Nasional

RI akan optimalkan penempatan PMI sektor hospitality, kapal pesiar

Ibukota – Wakil Menteri Pelindungan Pekerja Migran Indonesi (Wamen P2MI) Christina Aryani memaparkan kementeriannya akan mengoptimalkan penempatan pekerja migran Nusantara (PMI) sektor hospitality kemudian kapal pesiar.

Pernyataan itu ia ungkapkan pada waktu melakukan kunjungan ke Cruise Oceania Insignia yang dimaksud bersandar ke Tanjung Benoa, Bali, Hari Sabtu (26/4).

"Ke depan, pemerintah mengawasi sektor ini diperlukan untuk lebih lanjut dioptimalkan," kata Wamen Christina, sebagaimana rilis pers KemenP2MI pada Jakarta, Sabtu.

Dalam kunjungan tersebut, Wamen Christina berbincang dengan perwakilan kapal yang mana sebagian besar bekerja sebagai pelaku kebersihan, pelaku dapur lalu bar pada kapal pesiar yang mana mengangkut 670 wisatawan asing itu.

Saat ini terdapat 70 pekerja migran Indonesia yang mana bekerja di dalam kapal pesiar mewah milik Norwegian Cruise Line tersebut.

Saat kunjungan tersebut, Wamen Christina menyatakan bahwa sektor hospitality dan juga kapal pesiar merupakan potensi pekerjaan migran yang dimaksud harus diseriusi.

Terlebih, Negara Indonesia mempunyai kesempatan untuk mengoptimalisasikan penempatan pekerja migran lalu calon pekerja migran di sektor tersebut.

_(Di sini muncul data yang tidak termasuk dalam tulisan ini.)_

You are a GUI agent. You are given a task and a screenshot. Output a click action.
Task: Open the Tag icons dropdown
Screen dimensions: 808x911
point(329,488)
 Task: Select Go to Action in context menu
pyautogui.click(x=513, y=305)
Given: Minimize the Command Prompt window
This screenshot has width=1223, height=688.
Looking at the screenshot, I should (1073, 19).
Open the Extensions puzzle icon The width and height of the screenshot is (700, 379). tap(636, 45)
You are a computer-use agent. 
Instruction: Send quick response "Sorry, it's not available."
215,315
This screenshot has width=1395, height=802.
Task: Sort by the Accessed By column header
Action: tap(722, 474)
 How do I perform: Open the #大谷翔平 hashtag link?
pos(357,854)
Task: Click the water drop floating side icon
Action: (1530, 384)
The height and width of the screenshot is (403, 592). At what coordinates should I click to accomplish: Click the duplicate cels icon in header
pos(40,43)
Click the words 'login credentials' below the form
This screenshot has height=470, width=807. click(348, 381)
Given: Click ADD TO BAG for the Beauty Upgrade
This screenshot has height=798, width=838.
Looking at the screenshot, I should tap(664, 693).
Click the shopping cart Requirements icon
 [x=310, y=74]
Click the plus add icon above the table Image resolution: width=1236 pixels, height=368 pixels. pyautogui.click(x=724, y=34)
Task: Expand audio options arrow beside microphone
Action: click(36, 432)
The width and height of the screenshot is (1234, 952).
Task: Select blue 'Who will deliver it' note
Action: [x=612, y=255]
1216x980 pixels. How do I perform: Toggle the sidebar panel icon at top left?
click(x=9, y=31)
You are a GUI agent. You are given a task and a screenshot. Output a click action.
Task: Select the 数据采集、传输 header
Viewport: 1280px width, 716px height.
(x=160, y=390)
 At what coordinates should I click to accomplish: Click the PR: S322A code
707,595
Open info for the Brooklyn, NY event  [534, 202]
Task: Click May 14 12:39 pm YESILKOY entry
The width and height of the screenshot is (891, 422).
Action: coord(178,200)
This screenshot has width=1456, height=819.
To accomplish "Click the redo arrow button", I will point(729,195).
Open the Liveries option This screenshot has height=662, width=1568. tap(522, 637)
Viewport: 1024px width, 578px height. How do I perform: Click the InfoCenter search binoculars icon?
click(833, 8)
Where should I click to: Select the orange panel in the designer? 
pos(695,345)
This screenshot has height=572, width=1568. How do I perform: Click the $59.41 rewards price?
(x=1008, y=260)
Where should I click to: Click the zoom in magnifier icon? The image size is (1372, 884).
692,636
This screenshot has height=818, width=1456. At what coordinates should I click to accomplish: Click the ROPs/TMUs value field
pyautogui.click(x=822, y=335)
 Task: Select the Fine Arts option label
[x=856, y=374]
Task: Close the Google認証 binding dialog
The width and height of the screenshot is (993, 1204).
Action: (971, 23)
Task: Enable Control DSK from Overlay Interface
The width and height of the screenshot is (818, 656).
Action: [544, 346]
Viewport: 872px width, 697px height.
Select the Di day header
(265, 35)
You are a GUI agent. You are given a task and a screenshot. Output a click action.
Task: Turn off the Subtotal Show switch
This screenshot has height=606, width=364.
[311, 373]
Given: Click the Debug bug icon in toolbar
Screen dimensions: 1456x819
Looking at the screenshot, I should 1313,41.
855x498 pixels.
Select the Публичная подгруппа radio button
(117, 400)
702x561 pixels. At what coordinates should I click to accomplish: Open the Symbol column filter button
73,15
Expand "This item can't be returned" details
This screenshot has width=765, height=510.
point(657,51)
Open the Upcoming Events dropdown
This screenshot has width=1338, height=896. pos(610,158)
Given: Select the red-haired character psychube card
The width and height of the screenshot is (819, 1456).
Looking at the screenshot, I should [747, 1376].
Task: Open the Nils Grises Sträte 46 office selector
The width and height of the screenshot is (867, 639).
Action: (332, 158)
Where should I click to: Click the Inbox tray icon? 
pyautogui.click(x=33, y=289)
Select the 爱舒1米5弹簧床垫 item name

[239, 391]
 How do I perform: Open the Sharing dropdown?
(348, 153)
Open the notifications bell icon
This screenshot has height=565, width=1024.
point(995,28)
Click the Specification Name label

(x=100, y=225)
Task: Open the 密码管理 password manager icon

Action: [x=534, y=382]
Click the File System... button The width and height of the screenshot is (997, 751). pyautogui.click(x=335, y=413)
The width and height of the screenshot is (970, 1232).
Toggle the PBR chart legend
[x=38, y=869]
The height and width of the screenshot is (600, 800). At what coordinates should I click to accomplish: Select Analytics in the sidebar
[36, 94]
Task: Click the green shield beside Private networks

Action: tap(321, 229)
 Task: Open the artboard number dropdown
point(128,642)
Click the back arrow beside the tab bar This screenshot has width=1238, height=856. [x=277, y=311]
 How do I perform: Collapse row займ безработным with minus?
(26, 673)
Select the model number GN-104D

Tidak hanya sekali itu, hospitality serta kapal pesiar juga merupakan pekerjaan yang tersebut menjanjikan oleh sebab itu mempunyai pendapatan besar kemudian jenjang karier menjanjikan, diantaranya pemeliharaan bagi mereka yang digunakan bekerja ke sektor tersebut.

Sementara itu, Wamen P2MI juga mengingatkan rakyat yang dimaksud hendak bekerja pada luar negeri untuk memantau informasi seputar lowongan pekerjaan melalui jalur resmi juga prosedural.

Salah satunya adalah melalui laman Siskop2mi atau mengunjungi Balai Pelayanan Pelindungan Pekerja Migran Indonesi (BP3MI) dalam Bali.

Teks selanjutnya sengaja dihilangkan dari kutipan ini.